**What you should do**
The records underneath are to be printed in full and exactly, with no pictures carried over.

#####

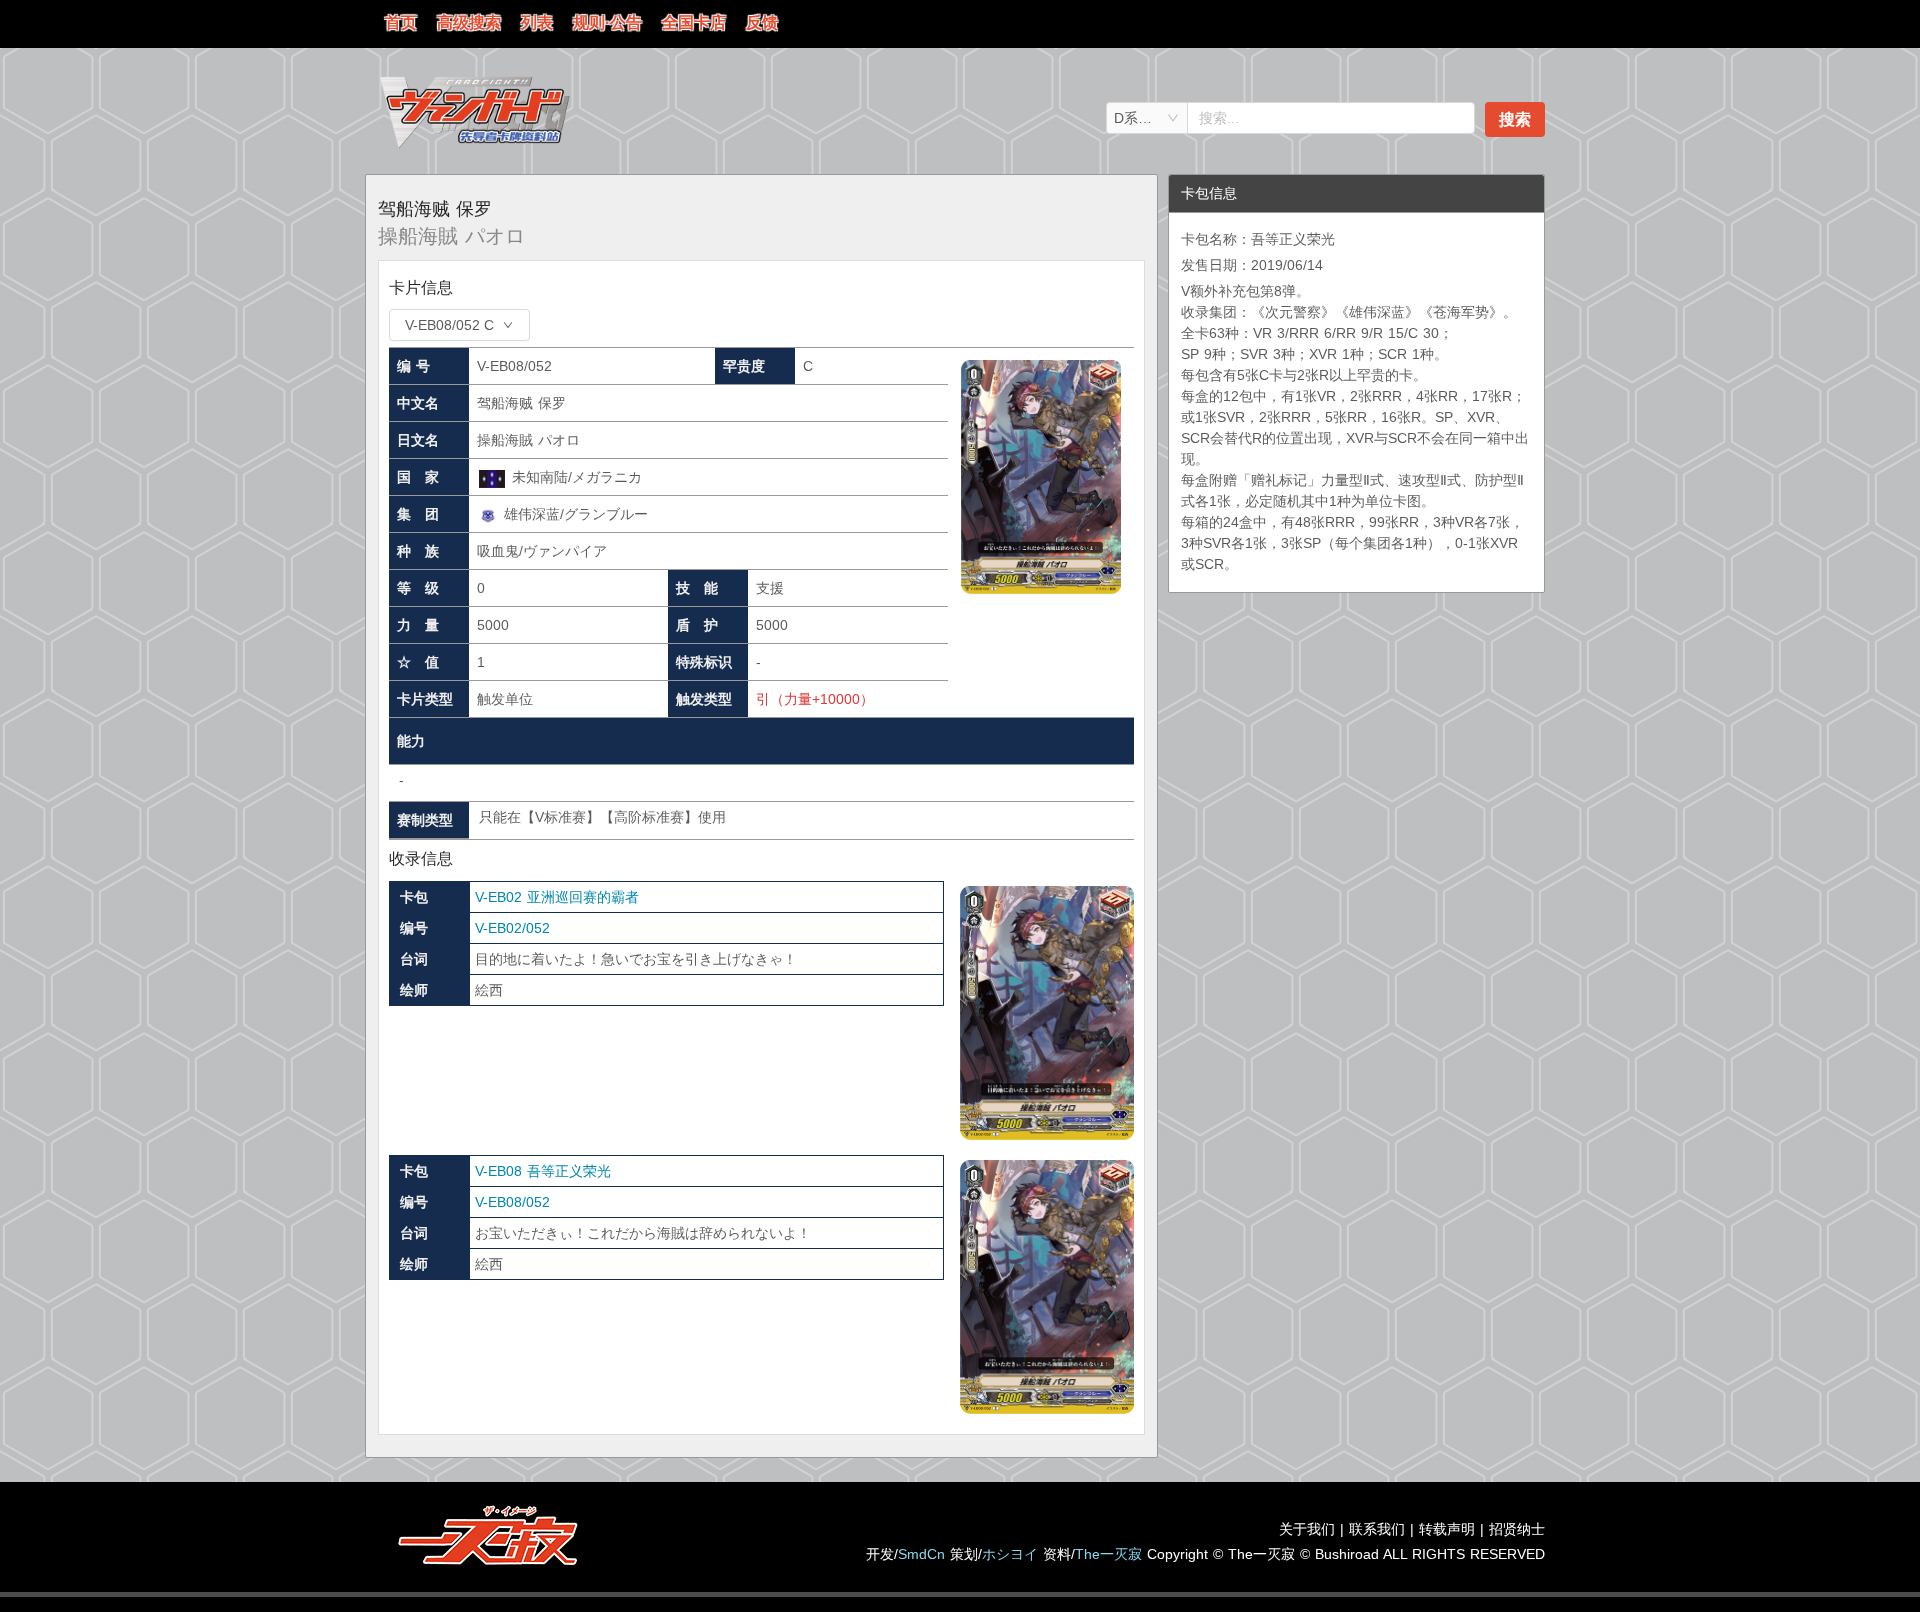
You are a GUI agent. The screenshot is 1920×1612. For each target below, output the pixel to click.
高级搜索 (469, 22)
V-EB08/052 (512, 1202)
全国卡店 (694, 22)
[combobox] (1147, 118)
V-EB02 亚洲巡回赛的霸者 (557, 897)
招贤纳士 (1517, 1529)
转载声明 (1447, 1529)
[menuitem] (401, 24)
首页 (401, 22)
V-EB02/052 (512, 928)
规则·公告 (607, 22)
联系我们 (1377, 1529)
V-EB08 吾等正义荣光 (543, 1171)
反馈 (762, 22)
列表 (537, 22)
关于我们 (1307, 1529)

#####

**Output of the task**
You are a GUI agent. The screenshot is 1920×1612. For each target below, output the pixel to click.
高级搜索 (469, 22)
V-EB08/052 (512, 1202)
全国卡店 (694, 22)
[combobox] (1147, 118)
V-EB02 亚洲巡回赛的霸者 (557, 897)
招贤纳士 (1517, 1529)
转载声明 (1447, 1529)
[menuitem] (401, 24)
首页 (401, 22)
V-EB02/052 (512, 928)
规则·公告 (607, 22)
联系我们 (1377, 1529)
V-EB08 吾等正义荣光 (543, 1171)
反馈 (762, 22)
列表 (537, 22)
关于我们 (1307, 1529)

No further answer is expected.